[Task material — start]
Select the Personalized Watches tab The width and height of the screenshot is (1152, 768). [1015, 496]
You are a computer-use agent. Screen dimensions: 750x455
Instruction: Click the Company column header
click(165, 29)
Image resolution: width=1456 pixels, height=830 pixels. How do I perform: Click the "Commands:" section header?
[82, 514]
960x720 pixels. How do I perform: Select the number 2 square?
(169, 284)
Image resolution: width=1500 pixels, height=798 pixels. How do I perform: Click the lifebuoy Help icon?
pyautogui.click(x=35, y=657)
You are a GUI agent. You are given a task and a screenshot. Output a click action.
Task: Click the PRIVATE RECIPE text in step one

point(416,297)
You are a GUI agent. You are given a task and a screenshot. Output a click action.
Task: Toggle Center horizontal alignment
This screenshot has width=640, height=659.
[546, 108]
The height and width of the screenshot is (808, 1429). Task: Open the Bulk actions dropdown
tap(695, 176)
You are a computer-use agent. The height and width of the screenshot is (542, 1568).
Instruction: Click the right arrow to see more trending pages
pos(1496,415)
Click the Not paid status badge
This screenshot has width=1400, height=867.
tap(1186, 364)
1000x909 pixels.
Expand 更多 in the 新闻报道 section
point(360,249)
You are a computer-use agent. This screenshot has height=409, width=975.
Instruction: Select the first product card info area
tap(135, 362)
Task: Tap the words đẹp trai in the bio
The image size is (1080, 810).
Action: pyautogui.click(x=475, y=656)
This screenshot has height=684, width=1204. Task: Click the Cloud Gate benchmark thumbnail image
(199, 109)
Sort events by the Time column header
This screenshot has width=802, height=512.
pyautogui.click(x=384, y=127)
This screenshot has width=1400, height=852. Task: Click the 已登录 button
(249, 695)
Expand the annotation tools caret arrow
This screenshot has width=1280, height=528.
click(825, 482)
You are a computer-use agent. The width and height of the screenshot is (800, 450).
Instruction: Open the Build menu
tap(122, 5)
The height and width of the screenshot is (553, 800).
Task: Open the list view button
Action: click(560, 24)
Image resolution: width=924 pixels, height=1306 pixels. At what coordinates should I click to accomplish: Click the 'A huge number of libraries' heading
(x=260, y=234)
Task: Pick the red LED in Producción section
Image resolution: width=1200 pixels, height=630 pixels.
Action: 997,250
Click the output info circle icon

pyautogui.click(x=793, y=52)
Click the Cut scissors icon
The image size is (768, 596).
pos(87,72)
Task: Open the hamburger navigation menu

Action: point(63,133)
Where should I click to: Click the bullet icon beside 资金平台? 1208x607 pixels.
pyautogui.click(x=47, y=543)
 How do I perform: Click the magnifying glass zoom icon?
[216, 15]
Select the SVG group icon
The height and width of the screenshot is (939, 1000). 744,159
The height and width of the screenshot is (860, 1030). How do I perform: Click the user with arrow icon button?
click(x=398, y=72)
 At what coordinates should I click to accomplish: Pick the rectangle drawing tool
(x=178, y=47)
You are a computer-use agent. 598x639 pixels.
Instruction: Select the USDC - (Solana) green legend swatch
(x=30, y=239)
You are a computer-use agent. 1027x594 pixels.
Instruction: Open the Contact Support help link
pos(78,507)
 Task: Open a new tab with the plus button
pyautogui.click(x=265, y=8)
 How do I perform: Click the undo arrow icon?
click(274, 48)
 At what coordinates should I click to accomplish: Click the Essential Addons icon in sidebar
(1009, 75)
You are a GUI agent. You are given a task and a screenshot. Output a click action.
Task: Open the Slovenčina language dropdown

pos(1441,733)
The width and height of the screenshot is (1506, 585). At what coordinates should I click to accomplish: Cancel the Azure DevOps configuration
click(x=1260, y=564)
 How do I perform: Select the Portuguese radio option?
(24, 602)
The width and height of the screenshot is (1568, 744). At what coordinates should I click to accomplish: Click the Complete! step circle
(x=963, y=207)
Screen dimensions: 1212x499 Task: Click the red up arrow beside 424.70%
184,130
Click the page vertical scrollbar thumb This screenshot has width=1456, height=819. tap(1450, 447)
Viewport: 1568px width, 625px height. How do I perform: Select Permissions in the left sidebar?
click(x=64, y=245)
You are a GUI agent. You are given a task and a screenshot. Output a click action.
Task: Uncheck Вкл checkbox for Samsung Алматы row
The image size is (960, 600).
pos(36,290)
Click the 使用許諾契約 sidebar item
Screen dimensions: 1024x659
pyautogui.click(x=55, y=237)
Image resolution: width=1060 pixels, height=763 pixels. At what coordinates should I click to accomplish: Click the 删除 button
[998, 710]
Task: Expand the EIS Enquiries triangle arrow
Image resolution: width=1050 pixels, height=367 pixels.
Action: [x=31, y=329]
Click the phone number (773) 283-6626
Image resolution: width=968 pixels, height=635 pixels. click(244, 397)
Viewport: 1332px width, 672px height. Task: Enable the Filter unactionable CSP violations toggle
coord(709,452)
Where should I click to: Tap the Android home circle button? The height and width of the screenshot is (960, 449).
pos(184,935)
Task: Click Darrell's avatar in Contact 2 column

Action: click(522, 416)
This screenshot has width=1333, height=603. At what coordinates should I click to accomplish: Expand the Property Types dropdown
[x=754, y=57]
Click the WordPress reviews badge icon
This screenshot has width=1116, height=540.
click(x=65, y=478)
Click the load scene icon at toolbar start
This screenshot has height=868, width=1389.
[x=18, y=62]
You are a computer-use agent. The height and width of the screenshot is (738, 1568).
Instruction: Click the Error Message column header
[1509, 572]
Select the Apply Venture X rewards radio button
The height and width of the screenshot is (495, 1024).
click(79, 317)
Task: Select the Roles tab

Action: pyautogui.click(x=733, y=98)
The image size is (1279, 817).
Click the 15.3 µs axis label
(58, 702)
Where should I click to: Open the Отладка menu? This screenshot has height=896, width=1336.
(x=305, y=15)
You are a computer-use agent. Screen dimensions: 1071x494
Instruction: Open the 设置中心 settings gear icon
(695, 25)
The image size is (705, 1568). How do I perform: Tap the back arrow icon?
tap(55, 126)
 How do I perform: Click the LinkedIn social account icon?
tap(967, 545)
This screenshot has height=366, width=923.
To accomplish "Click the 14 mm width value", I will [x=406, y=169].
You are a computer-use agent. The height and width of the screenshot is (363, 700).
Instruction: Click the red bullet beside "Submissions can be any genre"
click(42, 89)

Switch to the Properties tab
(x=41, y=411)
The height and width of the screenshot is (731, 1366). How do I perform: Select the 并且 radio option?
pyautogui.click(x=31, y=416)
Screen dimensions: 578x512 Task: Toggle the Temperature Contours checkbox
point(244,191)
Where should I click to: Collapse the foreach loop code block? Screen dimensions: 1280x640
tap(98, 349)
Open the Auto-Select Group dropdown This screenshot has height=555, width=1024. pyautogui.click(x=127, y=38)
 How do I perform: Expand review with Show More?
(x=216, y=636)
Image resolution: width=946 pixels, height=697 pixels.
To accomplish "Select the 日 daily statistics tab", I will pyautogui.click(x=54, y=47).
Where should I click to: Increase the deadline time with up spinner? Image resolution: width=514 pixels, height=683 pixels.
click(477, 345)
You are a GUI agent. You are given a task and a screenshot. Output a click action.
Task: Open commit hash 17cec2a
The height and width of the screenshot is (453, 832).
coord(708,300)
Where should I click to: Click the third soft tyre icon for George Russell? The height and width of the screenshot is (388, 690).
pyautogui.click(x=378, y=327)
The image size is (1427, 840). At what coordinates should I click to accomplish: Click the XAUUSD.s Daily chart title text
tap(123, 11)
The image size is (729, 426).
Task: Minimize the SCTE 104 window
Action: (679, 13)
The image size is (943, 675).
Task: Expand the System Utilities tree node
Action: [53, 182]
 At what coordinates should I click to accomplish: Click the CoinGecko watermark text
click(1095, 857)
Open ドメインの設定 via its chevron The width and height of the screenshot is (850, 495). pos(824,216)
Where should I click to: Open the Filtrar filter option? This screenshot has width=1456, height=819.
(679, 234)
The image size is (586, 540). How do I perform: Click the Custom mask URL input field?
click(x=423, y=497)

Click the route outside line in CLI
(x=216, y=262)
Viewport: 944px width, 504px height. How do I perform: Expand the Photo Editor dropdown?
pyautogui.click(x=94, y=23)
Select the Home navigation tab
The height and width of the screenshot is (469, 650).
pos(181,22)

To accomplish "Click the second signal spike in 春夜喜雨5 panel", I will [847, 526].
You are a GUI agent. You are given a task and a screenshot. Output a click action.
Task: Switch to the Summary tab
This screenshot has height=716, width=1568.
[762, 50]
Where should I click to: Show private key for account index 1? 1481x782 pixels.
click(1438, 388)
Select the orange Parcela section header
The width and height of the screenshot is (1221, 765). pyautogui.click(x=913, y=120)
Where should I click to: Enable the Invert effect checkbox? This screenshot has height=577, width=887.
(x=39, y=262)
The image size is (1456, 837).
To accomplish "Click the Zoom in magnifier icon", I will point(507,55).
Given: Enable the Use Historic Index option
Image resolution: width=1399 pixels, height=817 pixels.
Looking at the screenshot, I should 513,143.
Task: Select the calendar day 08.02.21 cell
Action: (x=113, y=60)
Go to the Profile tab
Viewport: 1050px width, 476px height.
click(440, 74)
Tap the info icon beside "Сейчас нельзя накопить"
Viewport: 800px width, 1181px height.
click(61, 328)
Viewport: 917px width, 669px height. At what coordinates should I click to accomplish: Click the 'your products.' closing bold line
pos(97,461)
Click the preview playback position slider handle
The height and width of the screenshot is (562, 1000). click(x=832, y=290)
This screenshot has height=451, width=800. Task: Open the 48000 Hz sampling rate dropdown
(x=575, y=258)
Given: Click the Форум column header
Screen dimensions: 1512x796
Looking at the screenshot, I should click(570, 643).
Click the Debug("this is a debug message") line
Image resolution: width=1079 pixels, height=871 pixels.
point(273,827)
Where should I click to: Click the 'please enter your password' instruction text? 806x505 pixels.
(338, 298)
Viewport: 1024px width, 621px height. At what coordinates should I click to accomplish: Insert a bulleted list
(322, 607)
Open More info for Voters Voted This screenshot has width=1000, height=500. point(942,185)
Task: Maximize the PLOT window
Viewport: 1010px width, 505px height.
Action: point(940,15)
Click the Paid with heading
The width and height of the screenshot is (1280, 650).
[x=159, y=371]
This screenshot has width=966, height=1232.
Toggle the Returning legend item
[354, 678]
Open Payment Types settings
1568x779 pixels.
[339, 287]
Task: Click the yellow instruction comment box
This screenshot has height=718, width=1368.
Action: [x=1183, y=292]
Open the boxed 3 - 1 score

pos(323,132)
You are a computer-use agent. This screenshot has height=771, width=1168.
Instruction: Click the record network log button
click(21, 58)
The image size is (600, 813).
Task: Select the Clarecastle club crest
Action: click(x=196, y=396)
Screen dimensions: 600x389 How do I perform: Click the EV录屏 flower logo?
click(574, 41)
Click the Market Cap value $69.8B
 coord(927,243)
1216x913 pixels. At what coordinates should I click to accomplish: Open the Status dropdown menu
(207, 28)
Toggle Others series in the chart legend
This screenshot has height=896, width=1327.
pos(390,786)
[Task material — finish]
[Exercise]
Show every line of the data that includes the string "will".

[Answer]
To accomplish "Click the 14 mm width value", I will [x=406, y=169].
To accomplish "Select the 日 daily statistics tab", I will pyautogui.click(x=54, y=47).
To accomplish "Click the second signal spike in 春夜喜雨5 panel", I will [847, 526].
To accomplish "Click the Zoom in magnifier icon", I will point(507,55).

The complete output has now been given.